Chloe S. Valdary of Theory of Enchantment has an anti-racist training that anyone who truly wants to unite and fight bigotry can get behind. She is incredibly gifted, insightful, and full of love and light. Please consider this for [school name redacted].

“I think the parents would benefit as much as the kids. Most people are walking around with unhealed wounds, treating themselves and each other horribly. We should hope to eliminate all forms of self-hatred in order to truly eradicate the hatred of others.

“The way [school name redacted] is approaching anti-racism will only divide us. I implore you to think very deeply about the mental health implications to our children when they are being labelled as ‘oppressor’ or ‘victim’ and forced to focus on skin colour and immutable differences of their peers.

“I am adopted. I never had the privilege of knowing my biological parentage. I went on a very long, painful search for years to try and discover my missing ‘identity.’ What I found is not a reflection of who I am. I am not my place of origin, I am not my ethnicity, and I am certainly not my hair or skin colour. Because if I had to identify with what I found—a long lineage of tortured souls suffering from alcoholism, child abuse, abandonment, and unhealed wounds, I would unravel (and I did).

“I am so grateful to have learned from this difficult experience that who I am is in my heart—it is how I love, how I help others, and how I learn and grow in this lifetime. If we teach our children to attach to their identities in a way that is external or out of their control, they will always be empty and at risk of losing it all. We need to go below the surface—to the depth of our humanity and connect with one another there. We are so much more complex and dynamic than our exterior shells, let us please teach our children to orient from the heart.”

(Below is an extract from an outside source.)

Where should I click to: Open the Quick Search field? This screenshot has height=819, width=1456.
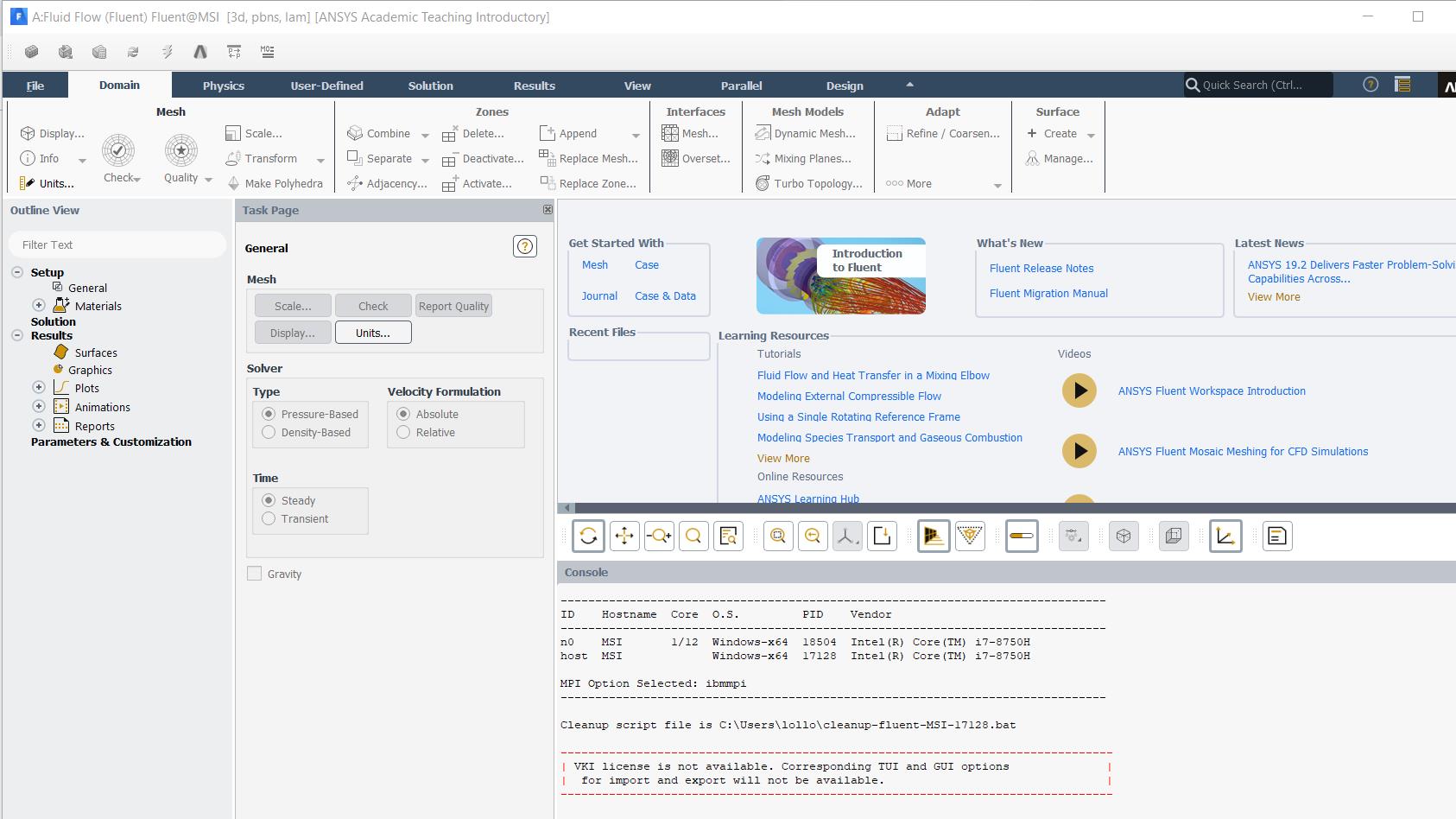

Orly’s heart-based message is one that schools, kids, parents, and everyone else could benefit from. Nothing gets fixed, whether internally or in society, as long as we are displacing the issue and power outside ourselves and looking externally for the solutions. The change starts inside each of us. As more of us grow as individuals, society changes, too, because it is formed by all of us. The only real control is self-control, and we ought to reclaim that responsibility.